**Work item**
List every line below containing "ทยาศาสตร".
BEGIN
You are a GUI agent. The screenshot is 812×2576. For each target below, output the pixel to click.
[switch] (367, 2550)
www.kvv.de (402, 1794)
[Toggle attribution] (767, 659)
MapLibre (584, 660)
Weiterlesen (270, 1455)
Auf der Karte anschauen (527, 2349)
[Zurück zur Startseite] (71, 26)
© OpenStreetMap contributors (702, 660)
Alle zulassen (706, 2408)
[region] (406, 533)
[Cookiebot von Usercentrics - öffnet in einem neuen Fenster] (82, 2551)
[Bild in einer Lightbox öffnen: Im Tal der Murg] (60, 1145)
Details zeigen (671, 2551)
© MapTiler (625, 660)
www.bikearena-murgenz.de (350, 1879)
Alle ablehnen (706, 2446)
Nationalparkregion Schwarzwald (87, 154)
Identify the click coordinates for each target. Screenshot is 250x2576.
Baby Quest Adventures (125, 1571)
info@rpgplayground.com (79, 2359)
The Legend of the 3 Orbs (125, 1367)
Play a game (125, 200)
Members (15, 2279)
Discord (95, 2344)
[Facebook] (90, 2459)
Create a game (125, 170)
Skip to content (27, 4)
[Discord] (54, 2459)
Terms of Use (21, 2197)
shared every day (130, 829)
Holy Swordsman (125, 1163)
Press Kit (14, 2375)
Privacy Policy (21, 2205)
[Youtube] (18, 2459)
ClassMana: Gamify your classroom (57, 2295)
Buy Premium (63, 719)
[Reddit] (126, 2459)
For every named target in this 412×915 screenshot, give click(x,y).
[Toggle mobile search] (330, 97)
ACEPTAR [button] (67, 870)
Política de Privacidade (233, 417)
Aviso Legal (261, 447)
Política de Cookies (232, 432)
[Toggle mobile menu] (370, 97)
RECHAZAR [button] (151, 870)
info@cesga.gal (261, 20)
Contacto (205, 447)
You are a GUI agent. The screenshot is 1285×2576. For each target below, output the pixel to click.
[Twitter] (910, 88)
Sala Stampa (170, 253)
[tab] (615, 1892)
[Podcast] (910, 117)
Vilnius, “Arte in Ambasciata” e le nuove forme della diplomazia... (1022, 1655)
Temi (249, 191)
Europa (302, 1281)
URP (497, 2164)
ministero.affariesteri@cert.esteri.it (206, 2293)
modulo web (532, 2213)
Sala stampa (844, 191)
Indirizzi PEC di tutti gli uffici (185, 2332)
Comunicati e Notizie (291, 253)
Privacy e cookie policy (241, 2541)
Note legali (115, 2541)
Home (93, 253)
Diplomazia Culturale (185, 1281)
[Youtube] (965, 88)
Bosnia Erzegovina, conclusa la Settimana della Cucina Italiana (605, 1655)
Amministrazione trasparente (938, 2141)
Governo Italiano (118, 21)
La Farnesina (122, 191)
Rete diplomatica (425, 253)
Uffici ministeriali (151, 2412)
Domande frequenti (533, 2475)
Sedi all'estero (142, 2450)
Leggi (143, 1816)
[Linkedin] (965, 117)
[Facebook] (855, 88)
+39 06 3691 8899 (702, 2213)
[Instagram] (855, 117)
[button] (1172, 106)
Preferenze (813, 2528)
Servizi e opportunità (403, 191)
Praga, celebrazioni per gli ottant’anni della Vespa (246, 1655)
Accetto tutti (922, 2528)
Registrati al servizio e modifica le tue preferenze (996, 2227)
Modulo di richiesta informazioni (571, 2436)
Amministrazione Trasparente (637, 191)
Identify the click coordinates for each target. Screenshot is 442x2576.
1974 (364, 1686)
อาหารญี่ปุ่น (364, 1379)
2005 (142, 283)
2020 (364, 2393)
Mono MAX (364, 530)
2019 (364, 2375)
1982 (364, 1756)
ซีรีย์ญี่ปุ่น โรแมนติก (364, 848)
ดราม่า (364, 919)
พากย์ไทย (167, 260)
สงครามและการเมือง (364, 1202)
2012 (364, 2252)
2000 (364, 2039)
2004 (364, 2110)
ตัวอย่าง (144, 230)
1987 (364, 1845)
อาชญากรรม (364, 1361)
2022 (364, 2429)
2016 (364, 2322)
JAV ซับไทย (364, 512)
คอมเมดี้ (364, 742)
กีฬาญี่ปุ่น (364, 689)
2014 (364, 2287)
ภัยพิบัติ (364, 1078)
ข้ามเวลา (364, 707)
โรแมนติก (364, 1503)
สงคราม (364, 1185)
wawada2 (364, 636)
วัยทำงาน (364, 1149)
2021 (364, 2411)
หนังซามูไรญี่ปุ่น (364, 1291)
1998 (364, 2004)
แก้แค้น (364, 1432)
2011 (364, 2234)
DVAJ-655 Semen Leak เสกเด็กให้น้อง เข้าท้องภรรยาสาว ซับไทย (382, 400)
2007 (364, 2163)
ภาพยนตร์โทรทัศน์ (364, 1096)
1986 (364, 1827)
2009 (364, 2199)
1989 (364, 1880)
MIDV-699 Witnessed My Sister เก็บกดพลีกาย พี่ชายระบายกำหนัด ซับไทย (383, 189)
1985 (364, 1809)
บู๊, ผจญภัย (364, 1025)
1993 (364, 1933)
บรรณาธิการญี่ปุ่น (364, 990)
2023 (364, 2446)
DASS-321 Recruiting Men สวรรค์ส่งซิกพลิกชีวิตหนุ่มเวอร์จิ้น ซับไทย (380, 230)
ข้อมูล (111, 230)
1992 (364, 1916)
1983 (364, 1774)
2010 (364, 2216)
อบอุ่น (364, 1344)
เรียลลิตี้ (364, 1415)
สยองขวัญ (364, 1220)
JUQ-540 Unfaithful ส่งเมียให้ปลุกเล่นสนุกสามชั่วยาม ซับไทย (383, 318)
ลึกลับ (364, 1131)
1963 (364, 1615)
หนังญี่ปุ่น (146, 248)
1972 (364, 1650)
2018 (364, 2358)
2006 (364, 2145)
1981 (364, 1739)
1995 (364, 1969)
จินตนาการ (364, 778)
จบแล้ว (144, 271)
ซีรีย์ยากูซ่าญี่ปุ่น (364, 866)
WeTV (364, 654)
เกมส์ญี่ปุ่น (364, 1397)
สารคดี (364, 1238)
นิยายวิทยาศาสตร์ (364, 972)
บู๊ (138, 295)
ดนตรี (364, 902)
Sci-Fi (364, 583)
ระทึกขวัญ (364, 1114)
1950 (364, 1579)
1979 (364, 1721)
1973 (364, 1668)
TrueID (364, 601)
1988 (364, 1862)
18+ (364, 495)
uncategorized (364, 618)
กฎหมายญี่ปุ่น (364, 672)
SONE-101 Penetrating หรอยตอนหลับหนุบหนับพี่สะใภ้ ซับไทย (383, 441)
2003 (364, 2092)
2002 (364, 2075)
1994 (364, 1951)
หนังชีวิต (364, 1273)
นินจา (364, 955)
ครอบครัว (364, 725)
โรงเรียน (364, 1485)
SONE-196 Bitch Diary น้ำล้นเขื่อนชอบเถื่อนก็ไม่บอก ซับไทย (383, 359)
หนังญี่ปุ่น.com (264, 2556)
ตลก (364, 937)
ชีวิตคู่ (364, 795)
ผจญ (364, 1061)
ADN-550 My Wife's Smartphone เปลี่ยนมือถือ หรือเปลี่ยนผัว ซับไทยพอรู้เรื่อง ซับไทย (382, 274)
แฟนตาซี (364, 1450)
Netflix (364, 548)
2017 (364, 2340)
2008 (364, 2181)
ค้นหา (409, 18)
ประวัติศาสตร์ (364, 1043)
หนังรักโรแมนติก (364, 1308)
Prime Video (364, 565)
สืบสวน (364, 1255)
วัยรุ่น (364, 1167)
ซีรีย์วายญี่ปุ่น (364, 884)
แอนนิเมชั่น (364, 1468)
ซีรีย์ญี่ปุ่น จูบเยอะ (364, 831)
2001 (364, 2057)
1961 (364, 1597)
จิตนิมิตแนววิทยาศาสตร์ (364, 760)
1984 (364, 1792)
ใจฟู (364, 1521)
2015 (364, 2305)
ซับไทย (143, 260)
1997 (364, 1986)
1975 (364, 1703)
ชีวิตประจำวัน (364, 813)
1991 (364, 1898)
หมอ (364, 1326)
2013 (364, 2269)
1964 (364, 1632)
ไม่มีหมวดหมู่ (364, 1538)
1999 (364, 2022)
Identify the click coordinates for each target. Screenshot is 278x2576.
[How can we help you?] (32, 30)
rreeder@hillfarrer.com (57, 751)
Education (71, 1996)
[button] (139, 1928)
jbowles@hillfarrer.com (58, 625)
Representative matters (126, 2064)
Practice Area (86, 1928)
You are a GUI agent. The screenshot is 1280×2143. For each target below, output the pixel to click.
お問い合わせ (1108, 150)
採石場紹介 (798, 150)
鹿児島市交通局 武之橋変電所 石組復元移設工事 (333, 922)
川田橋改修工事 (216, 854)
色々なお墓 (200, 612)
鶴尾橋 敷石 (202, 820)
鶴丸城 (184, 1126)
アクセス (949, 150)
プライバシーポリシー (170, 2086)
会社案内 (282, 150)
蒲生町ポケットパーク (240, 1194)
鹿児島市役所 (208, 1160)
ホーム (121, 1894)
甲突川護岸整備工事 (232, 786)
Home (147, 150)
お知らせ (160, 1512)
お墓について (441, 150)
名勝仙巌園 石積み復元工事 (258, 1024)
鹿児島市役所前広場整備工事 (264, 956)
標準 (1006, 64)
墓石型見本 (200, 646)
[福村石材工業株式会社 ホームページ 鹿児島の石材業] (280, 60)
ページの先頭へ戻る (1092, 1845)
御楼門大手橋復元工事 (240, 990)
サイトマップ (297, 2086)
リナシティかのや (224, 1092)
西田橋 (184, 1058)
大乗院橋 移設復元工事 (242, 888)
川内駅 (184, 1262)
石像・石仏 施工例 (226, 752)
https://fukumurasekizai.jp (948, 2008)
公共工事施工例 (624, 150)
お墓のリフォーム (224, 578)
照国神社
END
**The completed task**
นิยายวิทยาศาสตร์ (364, 972)
จิตนิมิตแนววิทยาศาสตร์ (364, 760)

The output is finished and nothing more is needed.